Discrete symmetries and model-independent patterns of lepton mixing

TL;DR

This paper introduces a model-independent method using discrete flavor symmetries, particularly von Dyck groups, to predict lepton mixing patterns and matches these predictions with experimental data.

Contribution

It develops a general formalism linking discrete flavor symmetries to lepton mixing parameters, applicable to both finite and infinite groups like modular groups.

Findings

Certain von Dyck groups predict mixing angles consistent with experimental data.

The Klein group as residual symmetry explains permutation properties in the mixing matrix.

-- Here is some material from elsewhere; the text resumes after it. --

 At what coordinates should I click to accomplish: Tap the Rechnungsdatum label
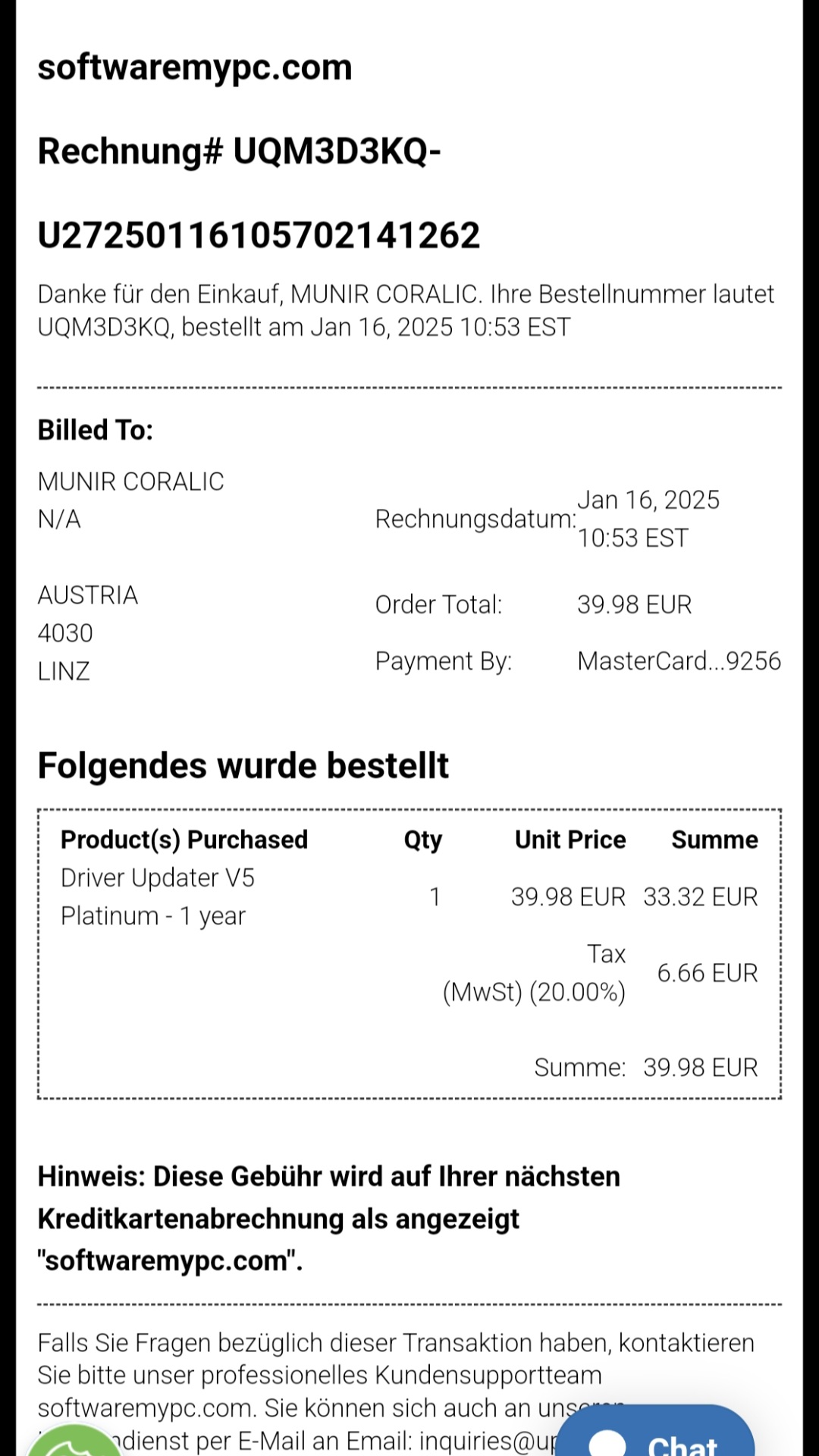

The method applies to finite subgroups of modular groups, providing new insights into lepton flavor structure.

Abstract

In the context of discrete flavor symmetries, we elaborate a method that allows one to obtain relations between the mixing parameters in a model-independent way. Under very general conditions, we show that flavor groups of the von Dyck type, that are not necessarily finite, determine the absolute values of the entries of one column of the mixing matrix. We apply our formalism to finite subgroups of the infinite von Dyck groups, such as the modular groups, and find cases that yield an excellent agreement with the best fit values for the mixing angles. We explore the Klein group as the residual symmetry of the neutrino sector and explain the permutation property that appears between the elements of the mixing matrix in this case.